Errada: descreve o diálogo competitivo, não a matriz de riscos.
- B)a cláusula contratual definidora de riscos e de responsabilidades entre as partes e caracterizadora do equilíbrio econômico-financeiro inicial do contrato, em termos de ônus financeiro decorrente de eventos supervenientes à contratação.
Certa: é a cláusula contratual que distribui riscos e responsabilidades e se relaciona ao equilíbrio econômico-financeiro do contrato.
- C)o documento necessário para a contratação de bens e serviços, que deve conter os parâmetros e elementos descritivos, em especial, no tocante a riscos possíveis da contratação.
Errada: isso remete ao documento de planejamento/termo de referência, e não à alocação contratual de riscos.
- D)a peça técnica com todos os subsídios necessários à elaboração do projeto básico, com indicações de estudos técnicos que adentrem na esfera de possíveis fatores que possam desencadear o não cumprimento do contrato futuro.

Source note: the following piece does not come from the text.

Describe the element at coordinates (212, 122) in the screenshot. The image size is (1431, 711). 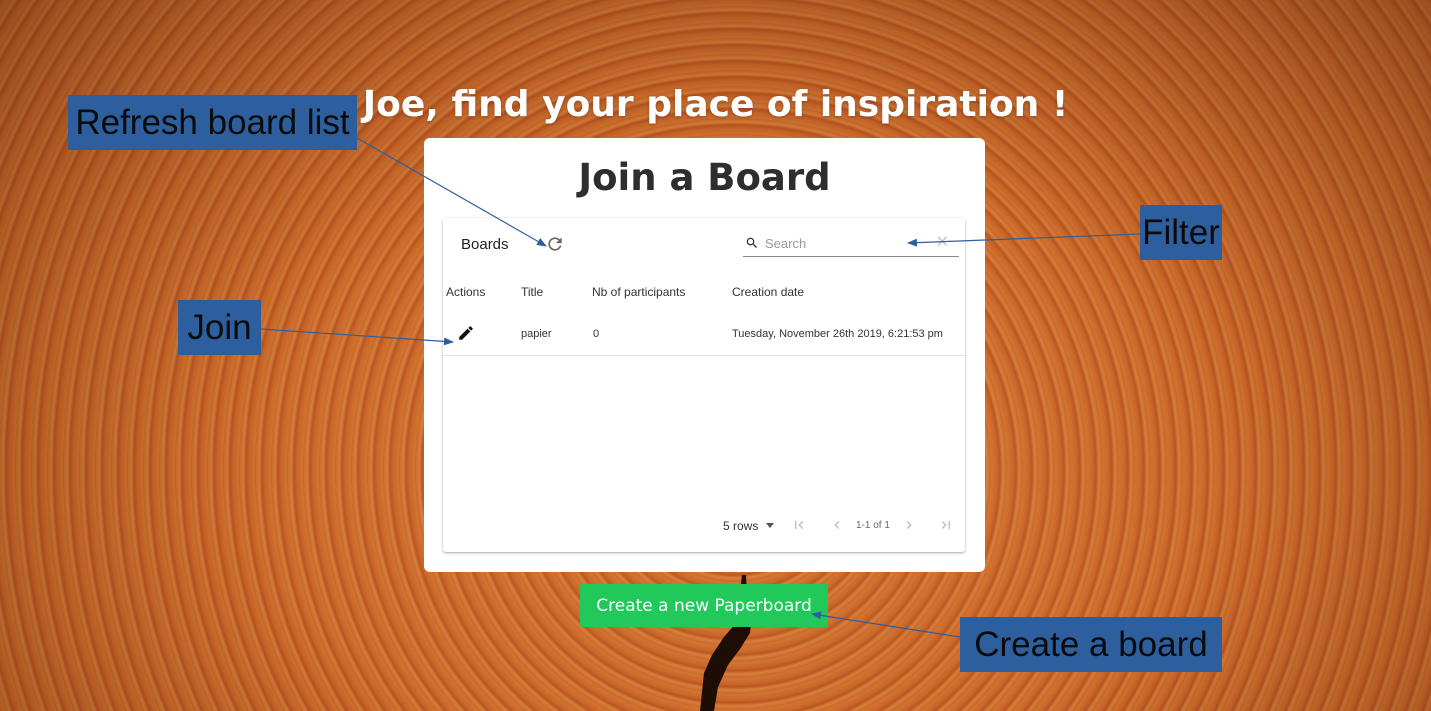
I see `annotation-refresh: Refresh board list` at that location.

Errada: essa descrição se aproxima de peça técnica de planejamento, como estudos preliminares ou projeto básico, não de matriz de riscos.
- E)o conjunto de elementos necessários e suficientes, com nível de precisão adequado para definir e dimensionar a obra ou o serviço, ou o complexo de obras ou de serviços objeto da licitação, elaborado com base nas indicações dos estudos técnicos preliminares, que assegure sua execução futura.
Errada: define projeto básico, isto é, o conjunto de elementos para caracterizar a obra ou serviço, sem tratar da distribuição de riscos.
Gabarito: B
A matriz de riscos aparece quando o contrato administrativo distribui, de forma clara, quem assume cada risco da contratação. É como um mapa do que pode dar errado e de quem será a conta quando isso acontecer. Em vez de deixar tudo para discussão posterior, o contrato já define previamente os eventos supervenientes e suas consequências econômicas. Na Lei 14.133/2021, a matriz de riscos é justamente a cláusula contratual que define riscos e responsabilidades entre as partes, servindo de referência para a preservação do equilíbrio econômico-financeiro inicial do contrato. A ideia é simples: se um fato inesperado ocorrer e ele estiver alocado a uma das partes, essa parte suporta o impacto, sem virar bagunça contratual depois. Por isso, o gabarito é a letra B. Ela traz a definição correta e bate com a lógica legal da matriz de riscos: repartir riscos de forma expressa, com efeito direto sobre ônus financeiros decorrentes de eventos supervenientes à contratação. Em outras palavras, não é um documento genérico de planejamento, mas uma cláusula contratual específica de alocação de riscos. As demais alternativas tentam misturar matriz de riscos com outros instrumentos da contratação pública, como diálogo competitivo, termo de referência, projeto básico e estudo técnico preliminar. A banca gosta muito dessa troca de nomes, então vale atenção redobrada.